WHAT THE TASK REQUIRES: Exactly the lines from the one holding "Given: Click the 江山风华 alliance badge icon" through the last line of the listing below must appear in the answer, and no pictures.
::::::
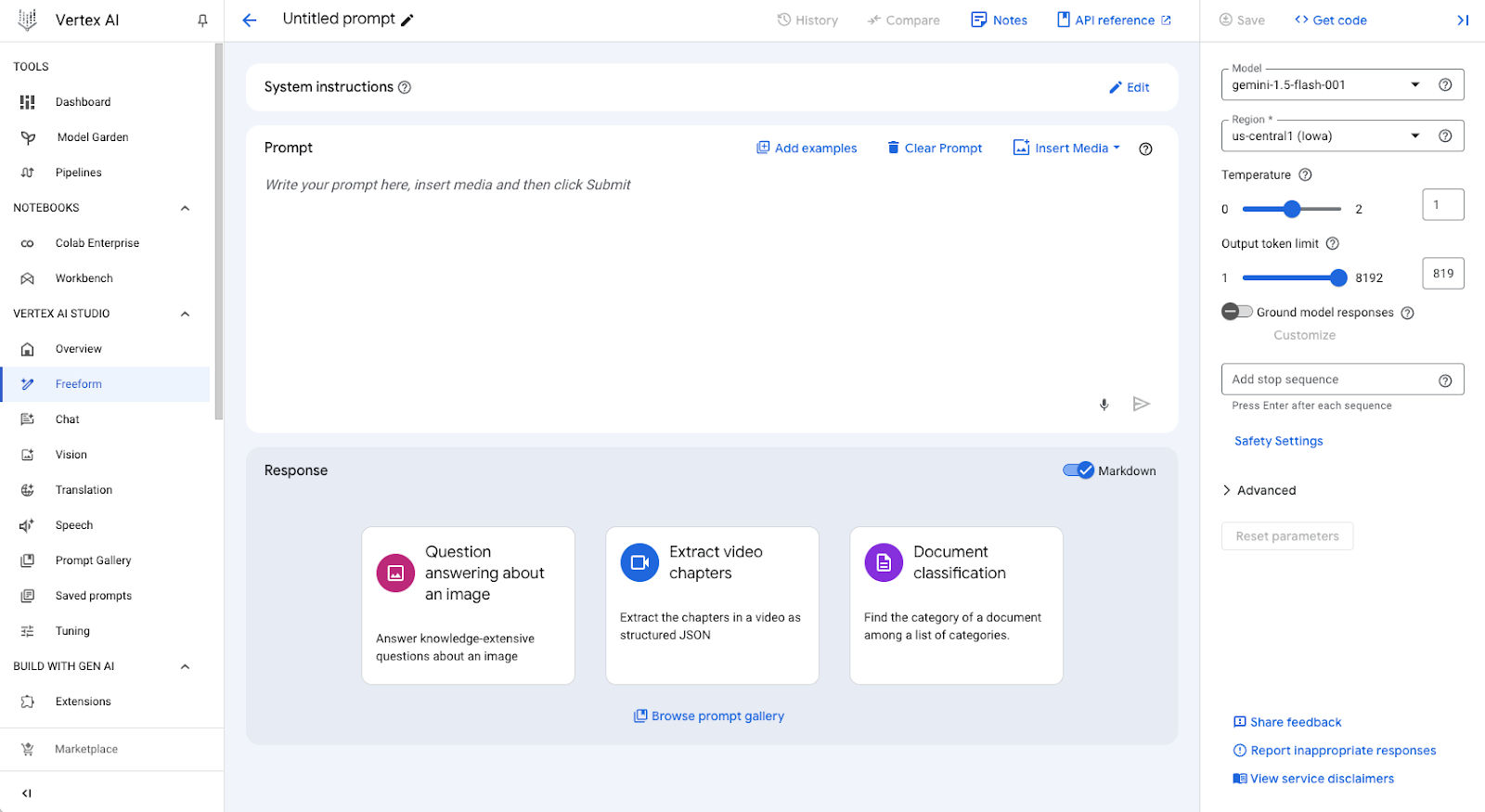Open the Insert Media dropdown
Viewport: 1485px width, 812px height.
click(1066, 148)
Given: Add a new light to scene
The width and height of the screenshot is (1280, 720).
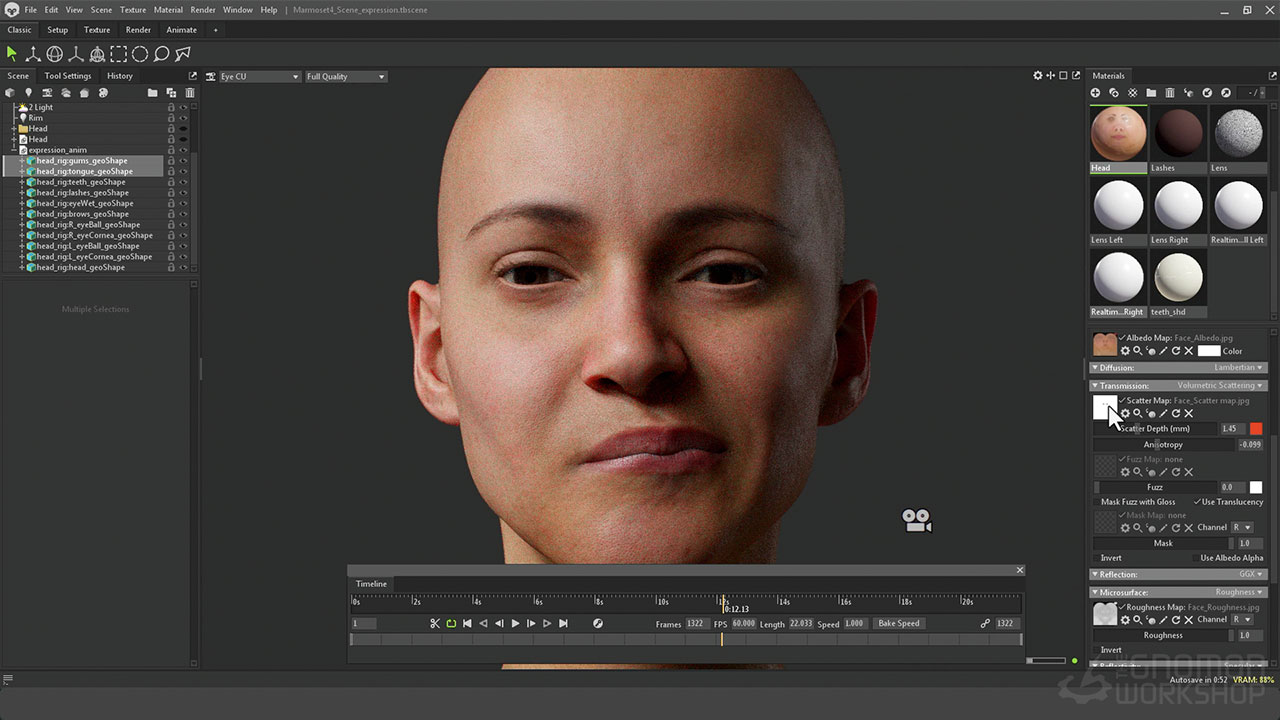Looking at the screenshot, I should point(28,93).
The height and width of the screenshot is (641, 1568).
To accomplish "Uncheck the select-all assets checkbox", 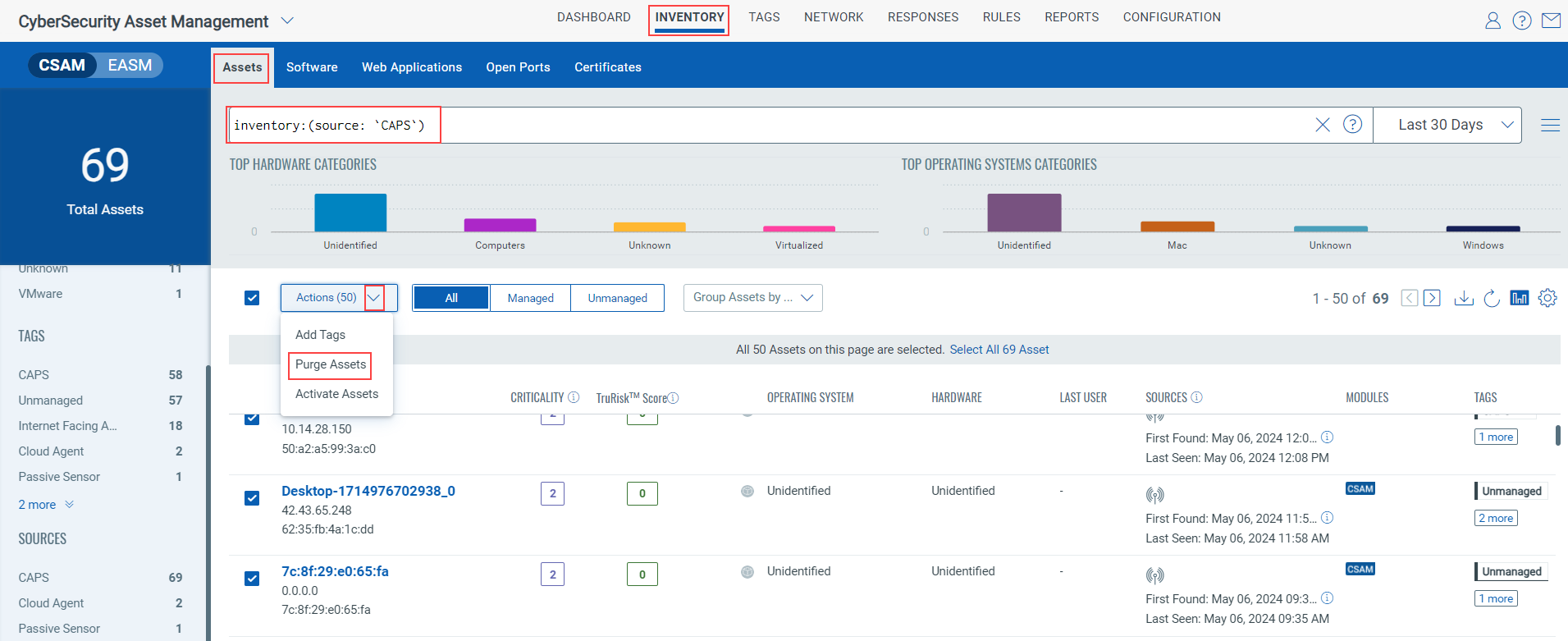I will coord(252,298).
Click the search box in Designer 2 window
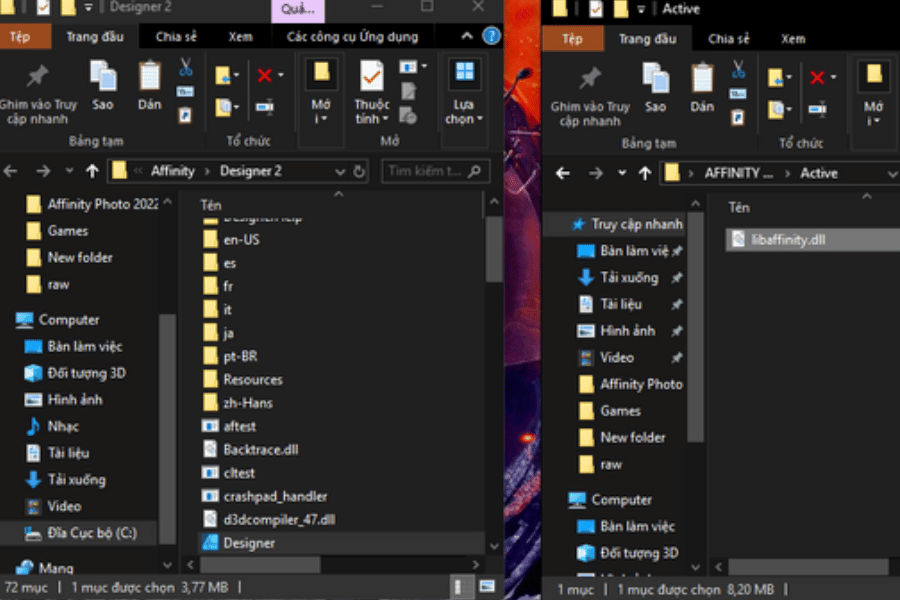900x600 pixels. click(x=424, y=171)
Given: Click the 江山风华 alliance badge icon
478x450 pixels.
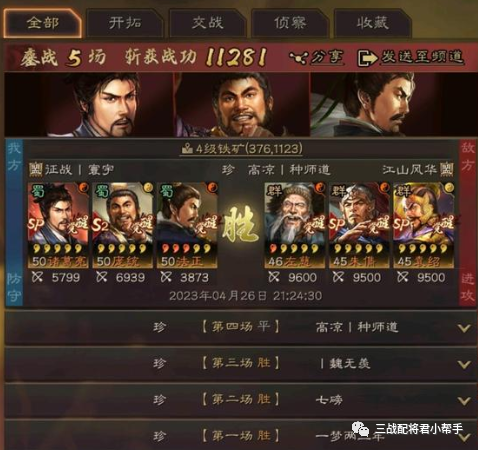Looking at the screenshot, I should [x=446, y=170].
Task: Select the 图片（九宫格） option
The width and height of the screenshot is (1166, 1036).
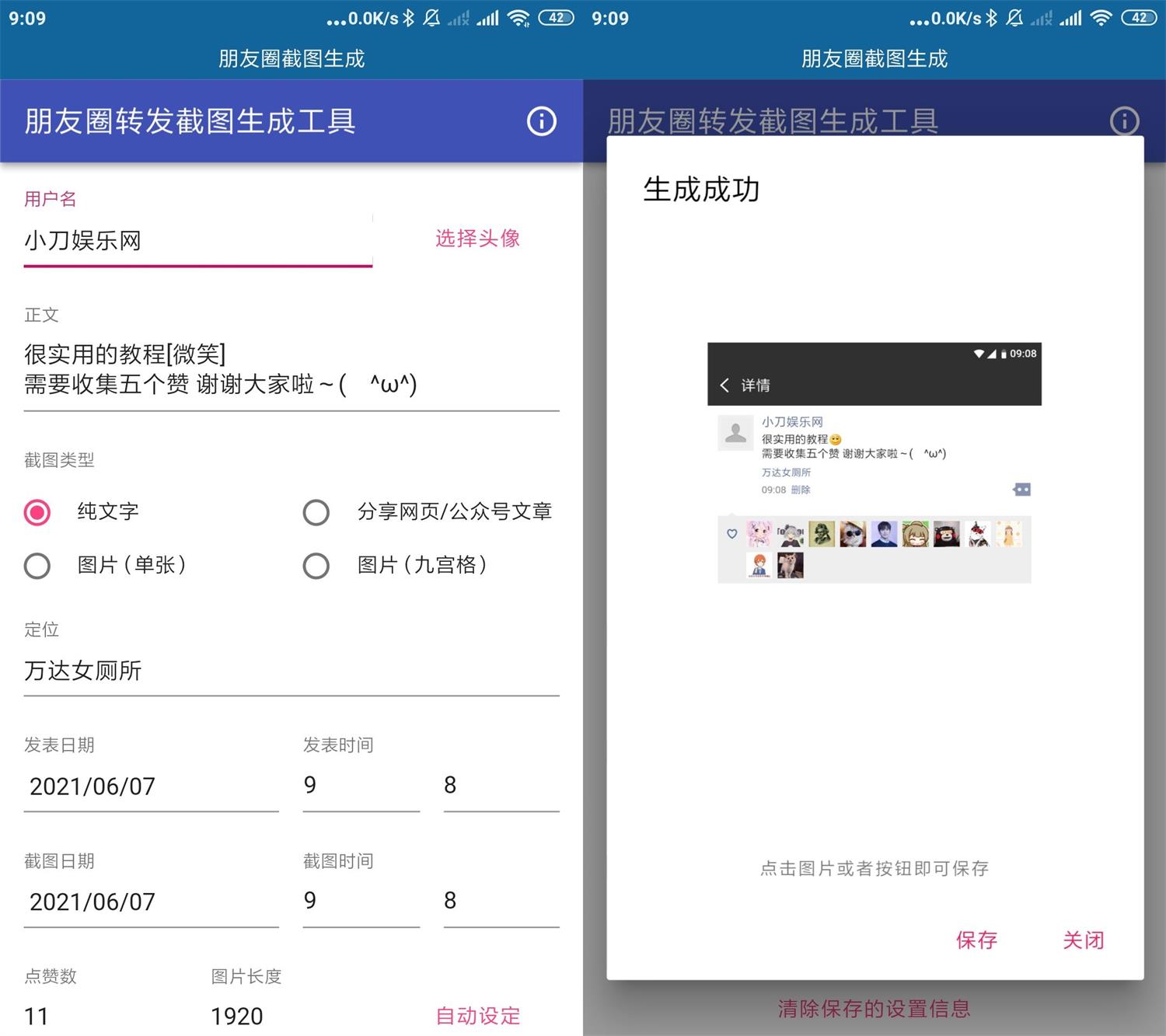Action: pos(316,566)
::::::
SOLUTION FOR THIS PROBLEM:
Given: Click the 江山风华 alliance badge icon
478x450 pixels.
Looking at the screenshot, I should [x=446, y=170].
Task: Select the 图片（九宫格） option
The width and height of the screenshot is (1166, 1036).
Action: pos(316,566)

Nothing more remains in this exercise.